C'è ancora un problema più grande: fino al luglio 1997, quando Strobe Talbott tiene il suo discorso a Washington, gli Usa non hanno nessun piano strategico per accedere all'energia dell'Asia centrale. Quando finalmente Washington articola la sua politica di «un corridoio di trasporto» dalla re­gione caspica alla Turchia (evitando Russia e Iran), le compagnie petrolifere sono riluttanti ad adeguarsi, dati i costi e la tur­bolenza nella regione. La questione essen­ziale che gli Usa si rifiutano di affrontare è  il processo di pace nella regione.
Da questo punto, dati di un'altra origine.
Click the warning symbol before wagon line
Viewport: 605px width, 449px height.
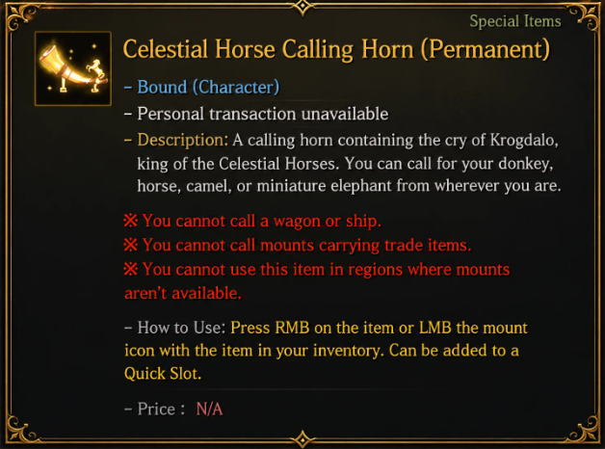(x=130, y=221)
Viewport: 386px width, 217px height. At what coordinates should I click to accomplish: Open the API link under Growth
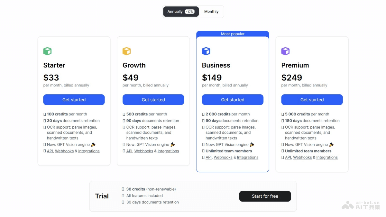click(129, 151)
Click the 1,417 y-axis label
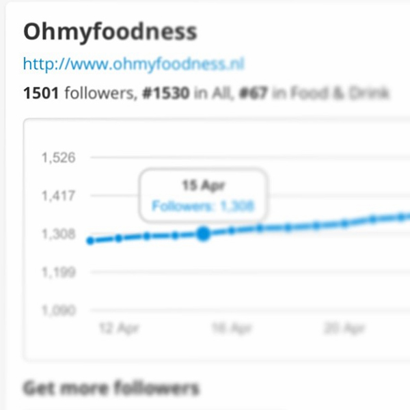 click(59, 196)
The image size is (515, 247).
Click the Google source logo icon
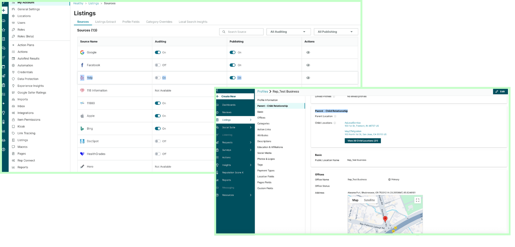(82, 52)

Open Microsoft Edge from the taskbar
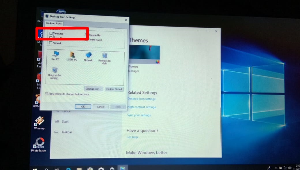coord(68,168)
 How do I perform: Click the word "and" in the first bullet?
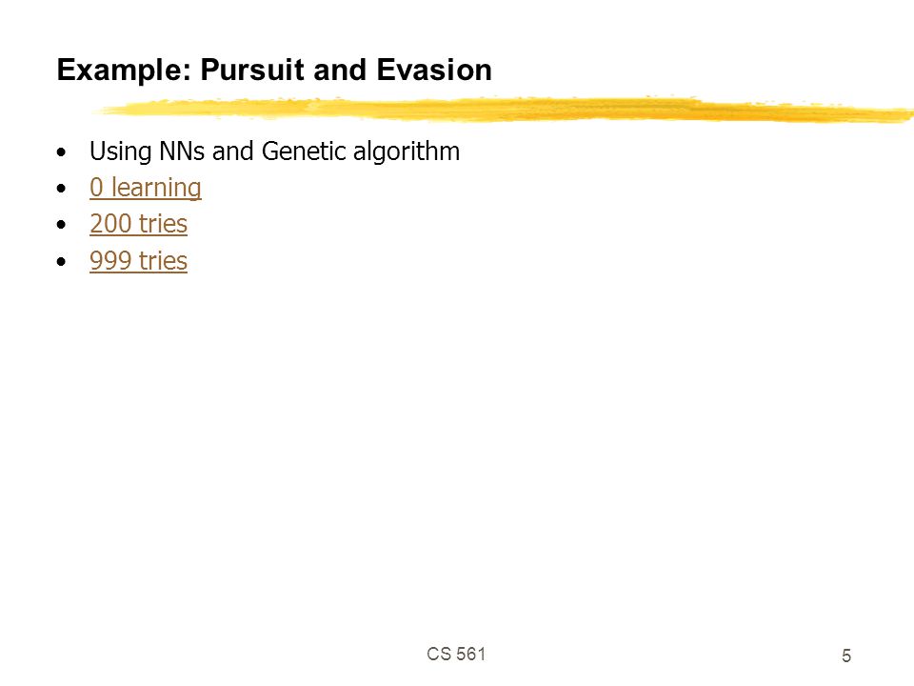coord(233,151)
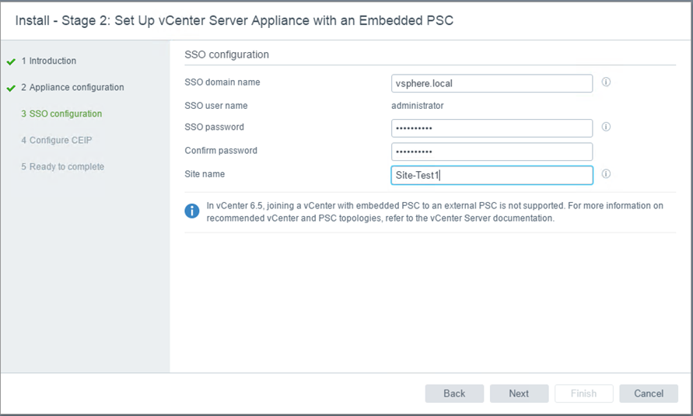Cancel the vCenter installation wizard

tap(648, 393)
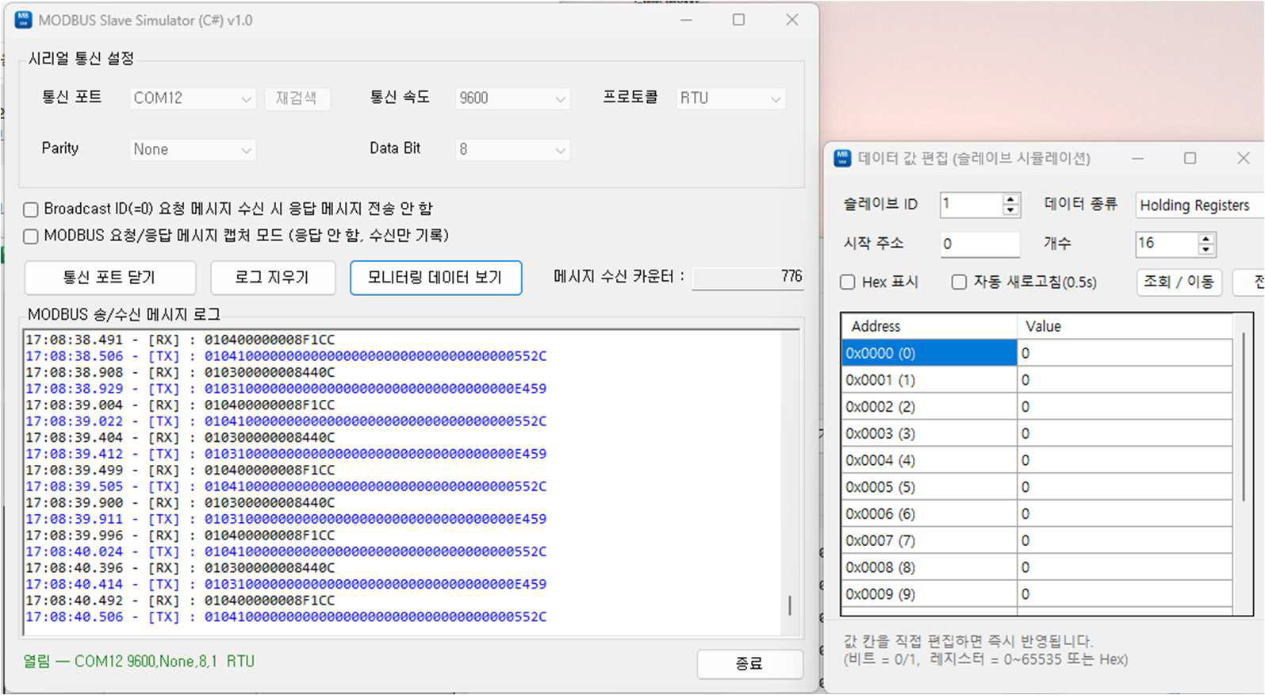Click the data edit window title icon

pyautogui.click(x=841, y=158)
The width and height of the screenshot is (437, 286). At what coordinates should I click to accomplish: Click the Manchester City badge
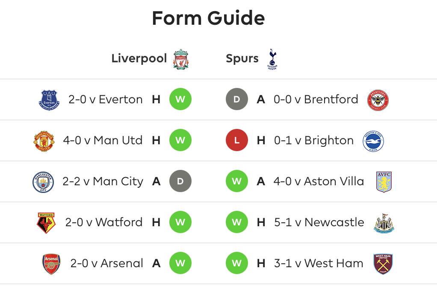[x=43, y=182]
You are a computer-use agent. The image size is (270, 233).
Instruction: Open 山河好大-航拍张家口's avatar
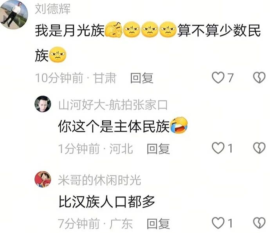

È nell'interesse di Iran e Russia mantenere l'instabilità nella regione armando l'alleanza antitalebana, in modo che i piani Usa per gli oleodotti non possano mai realizzarsi. Gli Usa sono disorientati. Sebbene la politica generale di Washington sia quella di sostenere a Kabul un governo a larga base e multietnico, per un certo periodo gli Usa puntano sui talebani. Nel budget della Cia non c'è una voce che permetta di mandare armi e munizioni ai tale­bani. Ciononostante, gli Usa appoggiano i talebani attraverso i loro alleati tradizionali, Pakistan e India, accettando che siano loro a fornire le armi e a finanziarli.

«Gli Usa hanno acconsentito tacitamente a sostenere i talebani per via dei nostri legami con i governi saudita e pakistano che li appoggiavano», ha dichiarato nel 1998 il diplomatico di più alto rango incaricato dei rapporti con l'Afghanistan. Quella di Washington, più che una politica discreta, è forse una non politica. Una politica discreta comporta pianificazione, finanziamenti e decisioni, ma nelle alte sfere di Washington non è mai stato avviato un simile processo riguardo all'Afghanistan.